- PAGE EXCERPT
============

Never Negotiate Around A Single Concession

by Johnny Bravo · 6 comments

Never Negotiate Around A Single ConcessionThis is a follow up to a previous post Three Ways To Make Contract Negotiations Easier where I explained how important it is to know your contract when involved in negotiations.

In the post I discuss three key areas to be successful in negotiating on your agreement: (1) Know common redlined items, (2) what you can’t negotiate on, and (3) what you can.

Today I’d like to talk about a fourth key area that applies to contracts and any negotiations anywhere, anytime.

The idea is simple but for some reason I don’t see it utilized as often as it should be which is in every single negotiation every single day.

The concept: never, ever negotiate on a single concession. ~Tweet this!

Depending on your product or service there are usually a few areas that will come up in negotiations. Joel Peterson, Linkedin influencer and Chairman of JetBlue Airways, recently wrote a great piece Negotiate Great Deals, Without A Fight  where he defined those areas as price, terms, time frames, representations and warranties, and remedies. 

You may have more, you may have less. The point I want you to understand is that there will always be more than one area to negotiate on. Because of this you should never allow negotiations to be centered on only one area.

============

- DATA PROVIDED

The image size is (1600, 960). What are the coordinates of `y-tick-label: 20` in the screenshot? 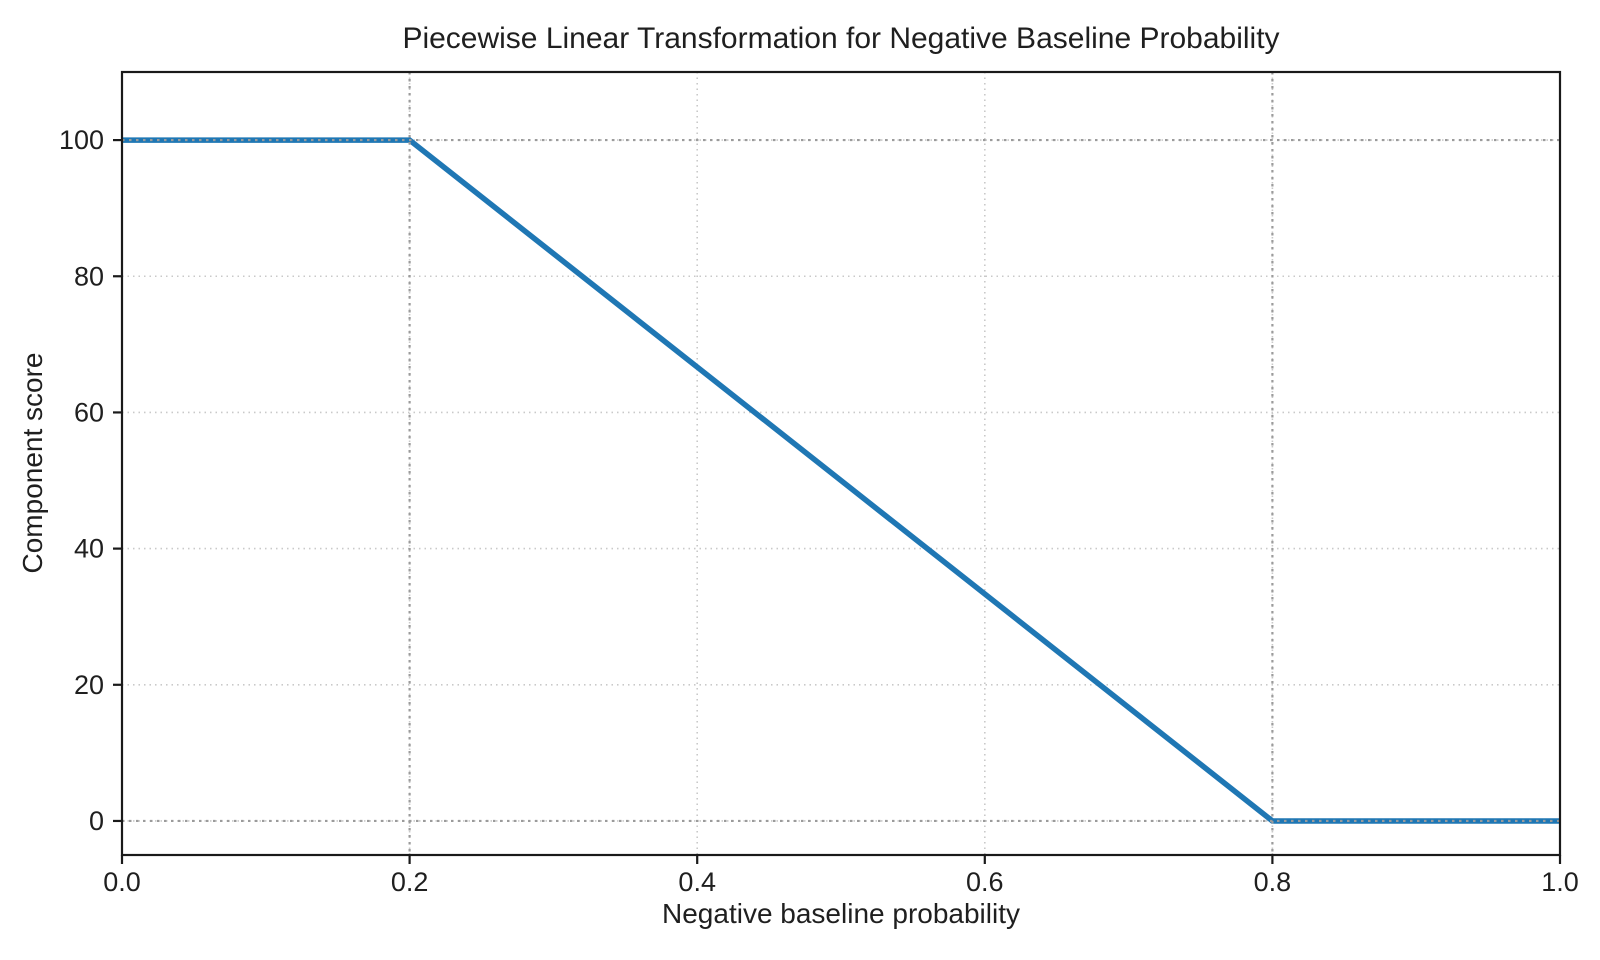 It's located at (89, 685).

============

- WRITTEN TASK 1
Answer these questions from the negotiation post:
(a) Which three key areas did the earlier post discuss?
(b) Which two roles does the post give for Joel Peterson?
(c) Which areas did Peterson define as the ones that come up in negotiations?
- WRITTEN TASK 2
Translate this sentence from the negotiation post into Spanish: "The point I want you to understand is that there will always be more than one area to negotiate on."
The material above comes from a different source than the negotiation post.

- EXERCISE RESPONSE 1
(a) Knowing common redlined items, what you can't negotiate on, and what you can.
(b) LinkedIn influencer and Chairman of JetBlue Airways.
(c) Price, terms, time frames, representations and warranties, and remedies.

- EXERCISE RESPONSE 2
Lo que quiero que entiendas es que siempre habrá más de un área sobre la cual negociar.